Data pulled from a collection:
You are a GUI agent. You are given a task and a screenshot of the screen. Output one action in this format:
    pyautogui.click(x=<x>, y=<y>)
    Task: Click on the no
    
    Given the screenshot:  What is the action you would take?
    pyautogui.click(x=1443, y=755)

* [Short problem] Pull out every line of the listing above and write each one down word for word.

* [Written reply]
You are a GUI agent. You are given a task and a screenshot of the screen. Output one action in this format:
    pyautogui.click(x=<x>, y=<y>)
    Task: Click on the no
    
    Given the screenshot:  What is the action you would take?
    pyautogui.click(x=1443, y=755)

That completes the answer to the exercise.